Alors tous s’attendrissent et le père et le fils se tiennent embrassés, Orlik balbutie pardon, et puis hausse un peu la voix pour demander pardon à tous ses frères kosaks, ferme les yeux, sa tête ploie, retombe, et il expire.»
C’est au tour d’Oksana de s’avancer
«Orlanko se lève, regarde autour de lui avec un air égaré ; il pleure. À ce moment entre Zulma, plus belle que jamais, sans voile, les cheveux épars, dans une longue robe légère ; elle ne voit rien, ni l’assistance en désordre, ni les armes, ni le cadavre ; elle s’élance vers Orlanko et veut se jeter dans ses bras.
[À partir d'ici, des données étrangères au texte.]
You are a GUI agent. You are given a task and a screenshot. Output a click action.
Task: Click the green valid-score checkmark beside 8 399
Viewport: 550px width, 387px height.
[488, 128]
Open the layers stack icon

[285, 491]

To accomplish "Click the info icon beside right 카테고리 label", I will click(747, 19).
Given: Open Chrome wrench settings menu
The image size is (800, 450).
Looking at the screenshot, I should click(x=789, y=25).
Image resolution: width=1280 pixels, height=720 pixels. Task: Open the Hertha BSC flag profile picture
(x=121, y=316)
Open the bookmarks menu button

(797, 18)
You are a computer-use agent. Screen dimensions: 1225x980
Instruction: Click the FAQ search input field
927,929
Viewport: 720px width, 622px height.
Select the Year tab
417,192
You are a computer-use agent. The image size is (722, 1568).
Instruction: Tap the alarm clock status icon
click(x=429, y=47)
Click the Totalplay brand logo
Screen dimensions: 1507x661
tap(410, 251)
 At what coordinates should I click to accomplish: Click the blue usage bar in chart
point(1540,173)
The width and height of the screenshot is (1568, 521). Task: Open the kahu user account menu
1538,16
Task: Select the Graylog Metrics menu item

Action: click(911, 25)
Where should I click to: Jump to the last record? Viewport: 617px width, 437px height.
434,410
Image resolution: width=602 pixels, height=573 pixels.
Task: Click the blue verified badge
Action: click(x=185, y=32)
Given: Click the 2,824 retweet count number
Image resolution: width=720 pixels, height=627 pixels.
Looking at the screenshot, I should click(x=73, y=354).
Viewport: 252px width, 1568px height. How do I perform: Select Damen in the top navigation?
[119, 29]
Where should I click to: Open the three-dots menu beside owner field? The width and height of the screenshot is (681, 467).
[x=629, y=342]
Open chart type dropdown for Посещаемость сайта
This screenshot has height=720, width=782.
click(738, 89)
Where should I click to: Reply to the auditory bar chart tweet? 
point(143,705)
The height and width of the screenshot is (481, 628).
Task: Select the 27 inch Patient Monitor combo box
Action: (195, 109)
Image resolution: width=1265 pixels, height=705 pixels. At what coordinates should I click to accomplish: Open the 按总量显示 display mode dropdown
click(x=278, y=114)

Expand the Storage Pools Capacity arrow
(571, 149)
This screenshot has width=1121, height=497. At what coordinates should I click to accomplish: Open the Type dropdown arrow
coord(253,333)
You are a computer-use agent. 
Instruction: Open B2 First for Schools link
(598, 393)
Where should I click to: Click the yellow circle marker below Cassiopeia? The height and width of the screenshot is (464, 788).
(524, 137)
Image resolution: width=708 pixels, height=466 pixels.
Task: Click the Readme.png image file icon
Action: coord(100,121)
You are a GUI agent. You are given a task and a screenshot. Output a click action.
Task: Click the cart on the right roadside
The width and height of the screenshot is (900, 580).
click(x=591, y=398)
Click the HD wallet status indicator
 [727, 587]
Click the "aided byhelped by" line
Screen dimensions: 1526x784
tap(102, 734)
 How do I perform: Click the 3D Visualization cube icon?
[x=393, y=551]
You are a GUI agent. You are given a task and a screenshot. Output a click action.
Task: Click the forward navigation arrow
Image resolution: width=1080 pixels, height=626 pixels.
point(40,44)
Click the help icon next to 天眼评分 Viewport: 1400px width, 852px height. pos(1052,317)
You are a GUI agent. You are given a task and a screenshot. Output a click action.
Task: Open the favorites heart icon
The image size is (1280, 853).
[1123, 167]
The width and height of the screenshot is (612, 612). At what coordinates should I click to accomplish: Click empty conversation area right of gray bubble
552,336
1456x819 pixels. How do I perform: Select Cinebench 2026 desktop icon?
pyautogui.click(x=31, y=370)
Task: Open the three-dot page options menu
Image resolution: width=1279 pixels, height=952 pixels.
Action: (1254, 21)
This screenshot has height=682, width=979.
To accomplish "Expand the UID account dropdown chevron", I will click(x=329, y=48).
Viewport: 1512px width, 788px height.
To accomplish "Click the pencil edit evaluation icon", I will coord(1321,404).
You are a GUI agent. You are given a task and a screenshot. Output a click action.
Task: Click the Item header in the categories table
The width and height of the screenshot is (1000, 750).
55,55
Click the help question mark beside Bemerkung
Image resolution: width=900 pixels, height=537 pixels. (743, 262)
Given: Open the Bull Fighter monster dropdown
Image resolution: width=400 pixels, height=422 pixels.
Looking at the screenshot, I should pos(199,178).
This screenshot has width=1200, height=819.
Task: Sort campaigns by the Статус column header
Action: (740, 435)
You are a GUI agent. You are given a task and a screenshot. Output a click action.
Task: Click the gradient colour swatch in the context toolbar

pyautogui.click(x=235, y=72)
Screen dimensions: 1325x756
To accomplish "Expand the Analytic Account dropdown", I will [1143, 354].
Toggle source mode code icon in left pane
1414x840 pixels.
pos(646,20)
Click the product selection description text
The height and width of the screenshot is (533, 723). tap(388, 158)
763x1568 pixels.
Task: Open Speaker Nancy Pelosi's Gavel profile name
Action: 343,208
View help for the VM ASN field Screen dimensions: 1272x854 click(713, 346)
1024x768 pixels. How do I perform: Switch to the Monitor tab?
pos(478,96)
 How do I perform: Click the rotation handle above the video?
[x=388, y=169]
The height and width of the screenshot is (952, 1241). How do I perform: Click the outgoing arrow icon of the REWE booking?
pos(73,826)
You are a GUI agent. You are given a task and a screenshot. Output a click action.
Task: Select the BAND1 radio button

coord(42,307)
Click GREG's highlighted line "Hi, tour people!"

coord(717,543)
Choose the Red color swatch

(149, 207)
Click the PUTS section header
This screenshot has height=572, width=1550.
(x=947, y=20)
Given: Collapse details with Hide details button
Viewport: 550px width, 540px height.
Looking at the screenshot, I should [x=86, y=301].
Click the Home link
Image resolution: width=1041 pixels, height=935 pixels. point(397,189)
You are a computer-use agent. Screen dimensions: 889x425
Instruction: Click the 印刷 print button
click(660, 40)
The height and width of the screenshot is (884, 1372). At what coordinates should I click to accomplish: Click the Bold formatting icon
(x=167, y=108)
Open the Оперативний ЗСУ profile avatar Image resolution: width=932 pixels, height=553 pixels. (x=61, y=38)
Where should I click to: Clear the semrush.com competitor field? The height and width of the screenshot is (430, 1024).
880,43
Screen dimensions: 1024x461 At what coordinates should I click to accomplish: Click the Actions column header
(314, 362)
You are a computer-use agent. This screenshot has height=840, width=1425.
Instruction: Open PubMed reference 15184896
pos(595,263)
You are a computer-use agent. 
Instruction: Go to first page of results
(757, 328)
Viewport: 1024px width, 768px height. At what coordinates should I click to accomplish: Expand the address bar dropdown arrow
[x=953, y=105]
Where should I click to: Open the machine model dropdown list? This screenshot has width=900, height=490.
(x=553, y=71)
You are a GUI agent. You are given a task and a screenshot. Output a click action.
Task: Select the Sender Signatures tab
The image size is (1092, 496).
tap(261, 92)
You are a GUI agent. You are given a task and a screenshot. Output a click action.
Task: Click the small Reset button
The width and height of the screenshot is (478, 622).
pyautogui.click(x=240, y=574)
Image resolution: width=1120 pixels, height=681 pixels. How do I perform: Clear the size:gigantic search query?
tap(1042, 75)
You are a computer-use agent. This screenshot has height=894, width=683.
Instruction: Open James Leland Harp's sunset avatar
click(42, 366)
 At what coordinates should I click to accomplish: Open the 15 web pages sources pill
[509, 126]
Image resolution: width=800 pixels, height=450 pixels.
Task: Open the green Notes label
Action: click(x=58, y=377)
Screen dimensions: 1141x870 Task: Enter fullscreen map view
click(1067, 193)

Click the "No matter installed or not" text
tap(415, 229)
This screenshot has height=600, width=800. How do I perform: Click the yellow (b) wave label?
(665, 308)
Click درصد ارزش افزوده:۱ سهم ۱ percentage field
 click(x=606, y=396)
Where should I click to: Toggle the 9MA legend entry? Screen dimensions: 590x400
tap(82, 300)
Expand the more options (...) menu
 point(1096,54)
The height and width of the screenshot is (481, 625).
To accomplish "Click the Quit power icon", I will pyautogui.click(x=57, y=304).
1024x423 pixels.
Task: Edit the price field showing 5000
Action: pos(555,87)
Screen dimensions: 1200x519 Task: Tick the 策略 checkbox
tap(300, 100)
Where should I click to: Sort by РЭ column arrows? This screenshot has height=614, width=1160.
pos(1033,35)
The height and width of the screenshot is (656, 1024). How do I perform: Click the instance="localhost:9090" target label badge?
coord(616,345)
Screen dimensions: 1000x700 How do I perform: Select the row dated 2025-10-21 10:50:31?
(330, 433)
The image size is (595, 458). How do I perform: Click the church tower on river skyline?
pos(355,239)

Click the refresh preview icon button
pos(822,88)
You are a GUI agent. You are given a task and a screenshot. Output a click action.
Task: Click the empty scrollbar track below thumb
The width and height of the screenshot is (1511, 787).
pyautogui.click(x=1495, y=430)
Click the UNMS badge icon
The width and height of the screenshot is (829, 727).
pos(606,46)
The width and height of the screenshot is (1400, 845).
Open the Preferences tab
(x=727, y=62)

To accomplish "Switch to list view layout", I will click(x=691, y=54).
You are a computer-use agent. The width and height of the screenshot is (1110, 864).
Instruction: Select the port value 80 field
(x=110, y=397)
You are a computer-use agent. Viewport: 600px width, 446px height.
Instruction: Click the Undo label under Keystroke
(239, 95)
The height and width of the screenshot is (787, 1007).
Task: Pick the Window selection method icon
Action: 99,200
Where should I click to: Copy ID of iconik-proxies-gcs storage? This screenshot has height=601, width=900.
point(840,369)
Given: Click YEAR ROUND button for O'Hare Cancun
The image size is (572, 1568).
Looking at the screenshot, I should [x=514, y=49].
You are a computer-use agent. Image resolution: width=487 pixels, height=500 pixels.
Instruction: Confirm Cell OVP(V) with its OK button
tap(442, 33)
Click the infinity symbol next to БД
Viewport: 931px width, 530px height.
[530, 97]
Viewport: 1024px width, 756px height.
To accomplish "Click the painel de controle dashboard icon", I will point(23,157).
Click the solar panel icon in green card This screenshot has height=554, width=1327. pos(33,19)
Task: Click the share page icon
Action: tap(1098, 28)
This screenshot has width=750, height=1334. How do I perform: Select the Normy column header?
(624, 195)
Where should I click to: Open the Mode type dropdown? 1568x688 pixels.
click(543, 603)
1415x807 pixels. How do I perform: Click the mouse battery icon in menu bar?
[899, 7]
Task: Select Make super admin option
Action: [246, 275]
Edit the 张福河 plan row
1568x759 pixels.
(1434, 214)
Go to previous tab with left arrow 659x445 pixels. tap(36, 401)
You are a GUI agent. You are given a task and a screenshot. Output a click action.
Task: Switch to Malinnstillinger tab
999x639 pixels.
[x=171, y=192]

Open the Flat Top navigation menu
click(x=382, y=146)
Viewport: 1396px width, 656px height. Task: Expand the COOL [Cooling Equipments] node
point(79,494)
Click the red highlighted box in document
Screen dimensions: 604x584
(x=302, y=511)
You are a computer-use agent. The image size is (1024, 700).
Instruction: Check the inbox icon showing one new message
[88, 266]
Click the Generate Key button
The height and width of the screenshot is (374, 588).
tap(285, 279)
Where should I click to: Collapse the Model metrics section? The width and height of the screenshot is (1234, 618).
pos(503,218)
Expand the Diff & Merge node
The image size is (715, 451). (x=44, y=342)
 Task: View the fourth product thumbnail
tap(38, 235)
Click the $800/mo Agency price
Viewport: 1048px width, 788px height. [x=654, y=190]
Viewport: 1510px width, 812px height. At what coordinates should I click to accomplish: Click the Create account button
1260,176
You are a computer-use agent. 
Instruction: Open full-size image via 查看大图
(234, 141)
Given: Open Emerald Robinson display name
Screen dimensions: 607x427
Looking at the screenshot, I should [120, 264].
Mais il fait un pas en arrière «je suis un parricide», et puis il la repousse «démon ! À cause de toi j’ai commis un meurtre !».
Elle le regarde, elle regarde le corps, elle blêmit, trébuche, glisse au sol. La nourrice et son père se précipitent, tentent de la ramener à elle, se redressent, elle est morte.
Alors Orlanko pousse un grand cri «j’ai tué mon père, j’ai tué ma bien-aimée, je suis voué au meurtre, et il sort en courant, suivi par ses compagnons.»
Et, très vite, Borislava reprend la parole
«À Bender, le khan s’est retiré dans ses appartements pour pleurer sa fille, après avoir donné ses ordres, et on s’active à préparer, au lieu du mariage, les cérémonies pour les deux enterrements, pendant que les kozaks galopent vers le campement près de la Czertomelik.
Leur arrivée est accueillie avec soulagement, ils annoncent la mort d’Orlik et ses remords ; les vieux, les femmes pleurent leur attaman.
Le lendemain il est décidé d’élire son successeur et, contre sa volonté, Orlanko est désigné. Il reste silencieux un moment, tête baissée, et puis, il sourit et debout sur un perron, face à l’assemblée des kosaks, il proteste de sa jeunesse, il fait le serment de se consacrer à leur indépendance.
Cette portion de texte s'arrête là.